• **AVAILABLE RECORDS**

═══

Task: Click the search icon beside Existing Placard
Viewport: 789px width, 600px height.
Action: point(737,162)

═══

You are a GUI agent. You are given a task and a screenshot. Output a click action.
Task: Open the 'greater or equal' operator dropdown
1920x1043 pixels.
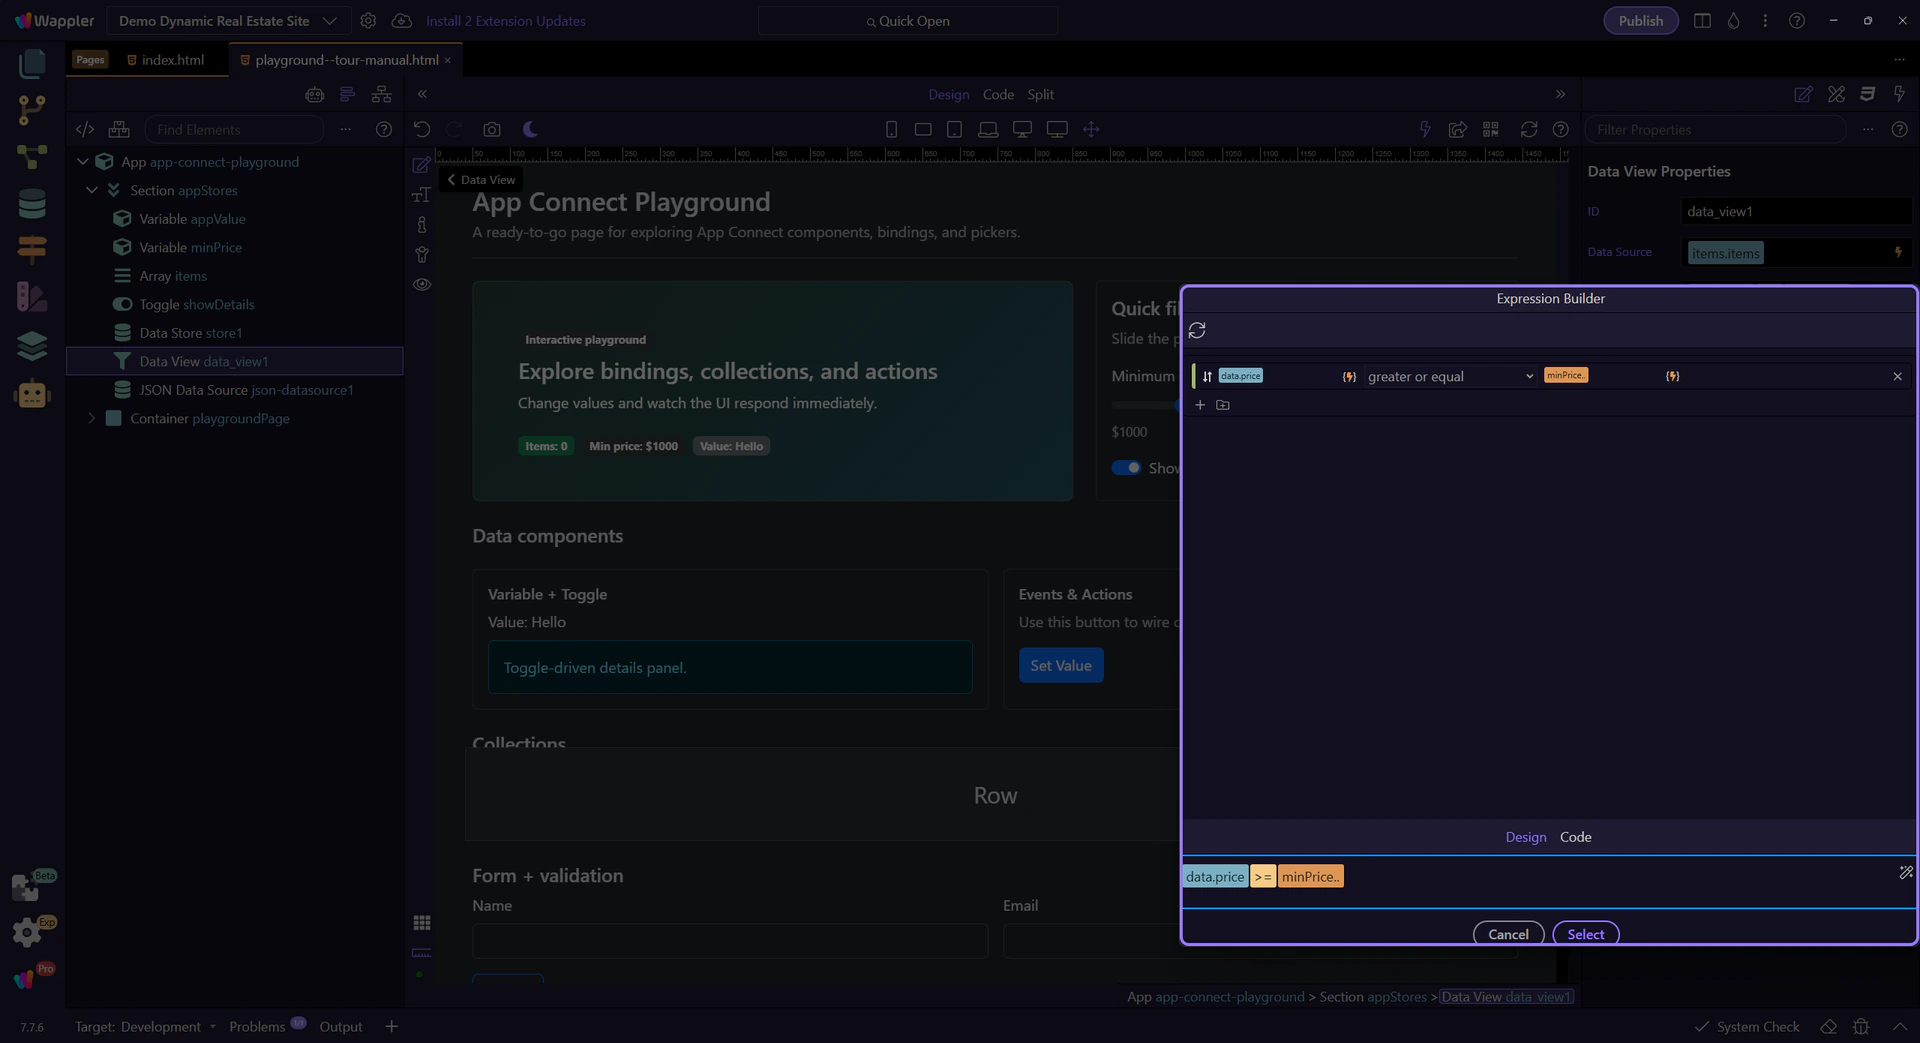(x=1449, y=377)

═══

• **PROBLEM REQUIREMENTS**
Scale down the part that opens with the line containing "You are a GUI" and closes with the line containing "(x=1449, y=377)", both included, by giving all of those lines again with the click coordinates in the answers multiplied by 0.3 and rounded to whole numbers, halves up. Keep the requests as they are, and leave the pictures out.

• **RESPONSE TO THIS EXERCISE**
You are a GUI agent. You are given a task and a screenshot. Output a click action.
Task: Open the 'greater or equal' operator dropdown
1920x1043 pixels.
(x=435, y=113)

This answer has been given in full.